This presence of the length of the object before the actual array data renders these strings suitable for manipulation in high-level tools like Visual Basic (for which this string format was invented in the first place) and Java on a COM-aware virtual machine like Microsoft's JVM. Actually, there is no other way to exchange string-like data with components written in those languages than to employ BSTRs. While in C and C++ the developer has to understand and use the data type in a rather uncomfortable manner, both Visual Basic and Java encapsulate them into their traditional string types, respectively String and java.lang.String. The final developer is therefore shielded from the subtleties of the organization of the raw bytes in memory. Moreover, the tools take care of allocating and freeing the memory required to contain their content without the programmer needing to know how this process works behind the scenes.

This is the brilliant side of the medal of course. You as the C/C++ hardcore engineer get the tough part of the work, since you need to learn a completely new specific set of APIs that carry out the basic operations with Basic strings. The family of functions is amazingly named "system strings management API" and its members can easily be distinguished by the "Sys" prefix in their names.

The following code snippet, borrowed from Oleauto.h (this stuff used to be most useful when coupled with Automation, as Visual Basic's COM support was a lot less powerful then), shows the prototypes of each of the functions in the group:

/*---------------------------------------------------------------------*/
/*                            BSTR API                                 */
/*---------------------------------------------------------------------*/
 
     
WINOLEAUTAPI_(BSTR) SysAllocString(const OLECHAR *);
WINOLEAUTAPI_(INT)  SysReAllocString(BSTR *, const OLECHAR *);
WINOLEAUTAPI_(BSTR) SysAllocStringLen(const OLECHAR *, UINT);
WINOLEAUTAPI_(INT)  SysReAllocStringLen(BSTR *, const OLECHAR *, UINT);
WINOLEAUTAPI_(void) SysFreeString(BSTR);
WINOLEAUTAPI_(UINT) SysStringLen(BSTR);
 
     
#ifdef _WIN32
WINOLEAUTAPI_(UINT) SysStringByteLen(BSTR bstr);
WINOLEAUTAPI_(BSTR) SysAllocStringByteLen(LPCSTR psz, UINT len);
#endif

Don't be unnerved by the probably unfamiliar WINOLEAUTAPI_() word preceding all the functions; it is simply a macro defined in the same header file that expands to a long list of modifiers necessary to adjust the calling convention, exportation details, and return type.
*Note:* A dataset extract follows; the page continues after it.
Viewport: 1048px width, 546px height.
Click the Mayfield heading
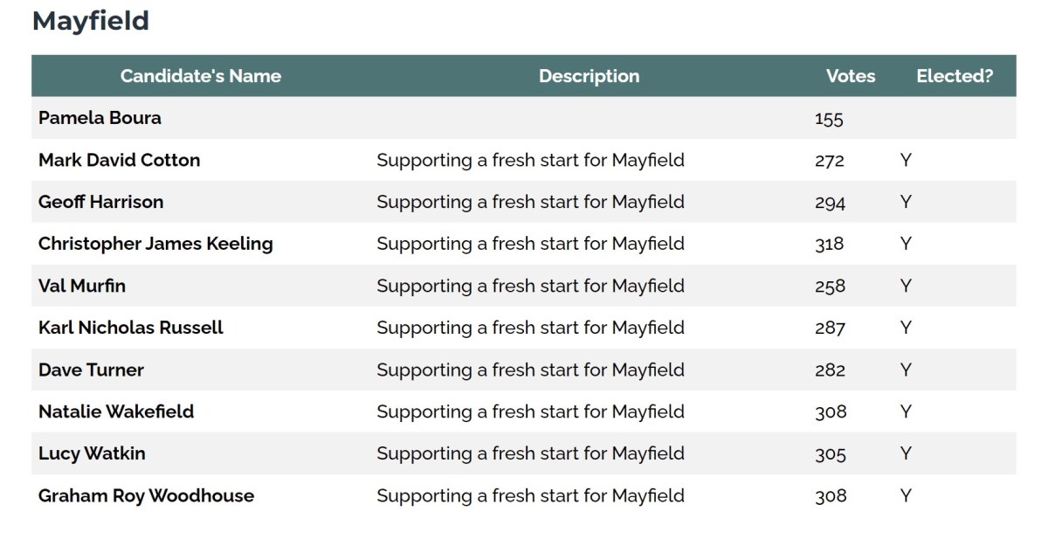point(91,21)
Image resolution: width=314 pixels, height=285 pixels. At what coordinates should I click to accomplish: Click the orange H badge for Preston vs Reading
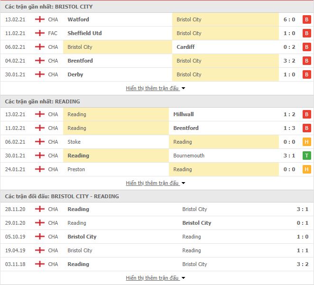click(x=306, y=169)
You can blissfully ignore it for our purposes.

The following table briefly describes the task of each routine:

Function name

Description

SysAllocString()

Allocates a new BSTR and initializes it with an OLECHAR*

SysReAllocString()

Reallocates an existing BSTR and initializes it with an OLECHAR*

SysAllocStringLen()

Allocates a new BSTR, copies a specified number of characters from the passed OLECHAR* into it, and then appends a null character

SysReAllocStringLen()

Reallocates an existing BSTR, copies a specified number of characters from the passed OLECHAR* into it, and then appends a null character

SysFreeString()

Deallocates a BSTR

SysStringLen()

Returns the number of characters in a BSTR

SysStringByteLen()

Returns the length in bytes of a BSTR (Win32 only)

SysAllocStringByteLen()

Allocates a BSTR that contains the ANSI string passed as a parameter. Does not perform any ANSI-to-Unicode translation (Win32 only)

The succinct description provided above, in conjunction with the official documentation, should be everything you will ever need to know to deal with BSTRs. Note that the expected usage pattern is the preventive allocation of an array of OLECHARs, which is later copied into the system string.

Basic strings must be allocated and freed manually. But who has the responsibility of doing so when function calls are involved? This is a general COM question and so the answer does not apply solely to strings. If the parameter is input-only (IDL attribute [in]) the caller is responsible for both the creation and the destruction of the variable. If the parameter is output-only (IDL attribute [out]) then the callee is responsible for the allocation of the string, but the caller is expected to free it after use. If the parameter is both input and output (IDL attribute [in, out]) then the caller allocates the string and after the method invocation frees the memory. The callee though is allowed to reallocate the string if necessary to do so before returning it to the caller.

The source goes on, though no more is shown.